Asa researcher, I can fully understand and participate in the flow of the project I'm working on, rather than just doing research. I think this is only possible at DataHunt, which emphasizes communication and collaboration.
A. Someone who has an understanding of their field, who can think, worry, and communicate continuously for their own research. Someone who thinks that the work they are doing is something that they should take the initiative to lead and be responsible for, and that they can develop themselves through it, rather than just thinking that it's the company's work, I think that kind of person fits in with our current team members. If we have someone like that, I think we will have a good synergy with each other and be able to work on research more actively and interestingly.

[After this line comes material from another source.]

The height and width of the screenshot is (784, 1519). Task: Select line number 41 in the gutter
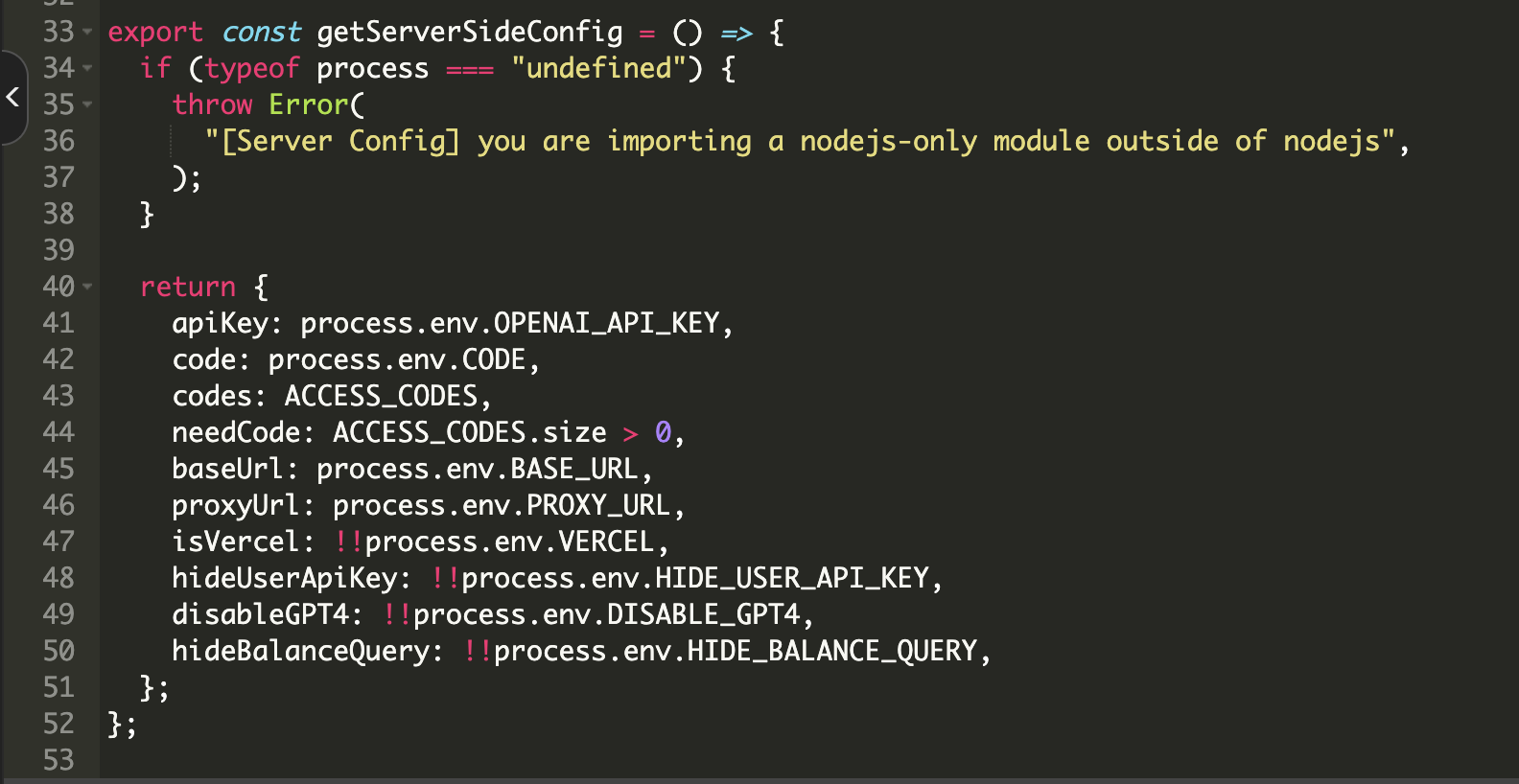click(x=58, y=324)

A. If you look at ChatGPT, Dalle 2, or NovelAI, which have been in the news recently, I think generative models are hot. I think this momentum will be maintained for awhile, and I think there will be more demand for multimodal model research that combines text and image data. Dalle 2 and NovelAI also fall into the category of multimodal models.
A. I think the most rewarding moments are when my models are used in the field or when other people are satisfied with the results.

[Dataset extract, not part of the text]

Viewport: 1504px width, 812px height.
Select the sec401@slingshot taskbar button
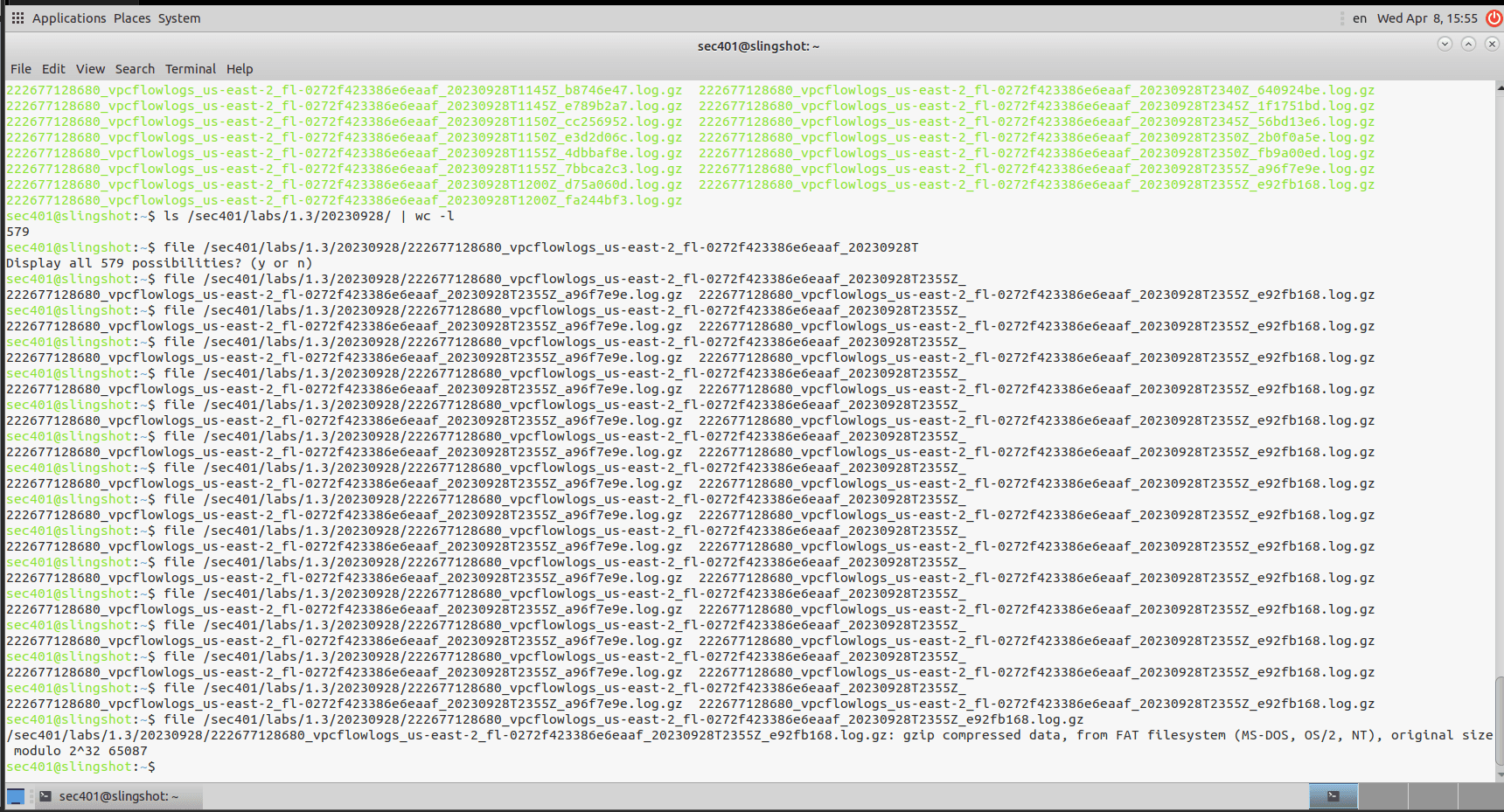tap(117, 796)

At my previous company, I developed a model to automatically detect dangerous items(smartphones, USBs, storage devices, etc.) in bags for corporate security. You know how at airports we put suitcases through a machine to check for prohibited items on airplanes? They do it at the entrance of a company, too, if it's a large corporation or something that requires security.

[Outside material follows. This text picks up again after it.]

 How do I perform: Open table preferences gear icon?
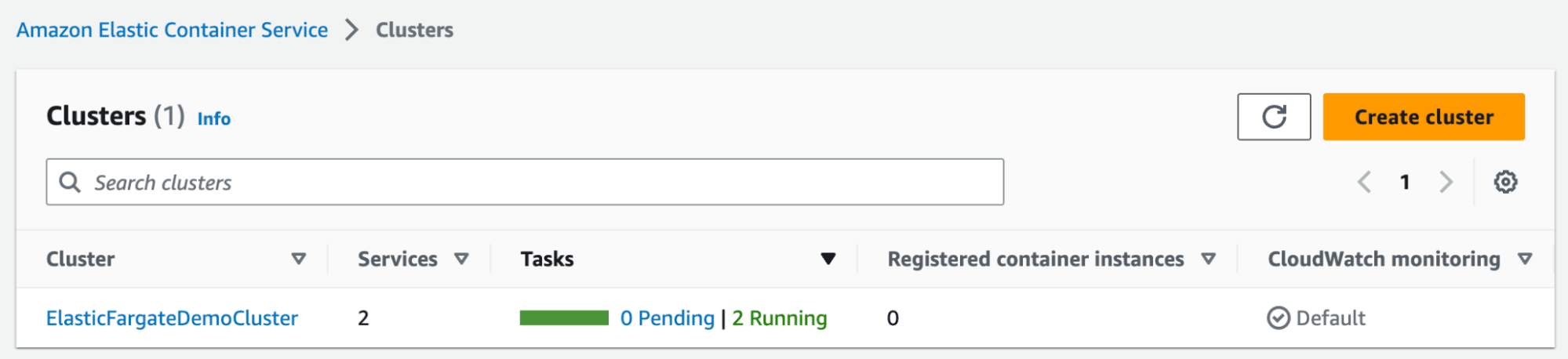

At the time, we weren't doing very well with USB detection compared to other categories, and from what I've heard, other companies weren't either, so we went through a lot of different models and approaches to try to solve the problem, and we were able to improve the performance along the way, and I remember when we demoed it to our actual customers, they were amazed at the results.
It reminds me of when we were working on recommendation systems at DataHunt. For example, when you're trying to recommend an activity to a user, you might use a user's characteristics. If height is more important than gender, it should be weighted more heavily to give it more influence on the results. To get the desired recommendation results, we need to assign importance to each data value. The client can set the importance, but we wondered if there was a way to automatically calculate the weights as part of the service. At first, some people thought it would be too difficult, but after much thought, we found away to make this calculation possible, and we were able to produce a convincing result. I remember the CEO sitting next to me in a meeting and saying in a quiet voice, "Good job." I think it was the first time I've ever heard him say that.
A. There is a lot of research being done on "explainable AI". It's called XAI, and I think it's very important for users to be able to understand the results delivered by the AI, and to understand the process of why the results come out the way they do, so that we can improve the performance based on that process and give users confidence in the performance of the AI. We are very interested in this area and use it as a reference point for improving our services.
A. I know that everyone on the team is doing their part and being responsible. I know that when other team members are struggling, they're willing to step up and help, and I think that's what's great about our company. We're all awesome. I hope you all have a healthy holiday season.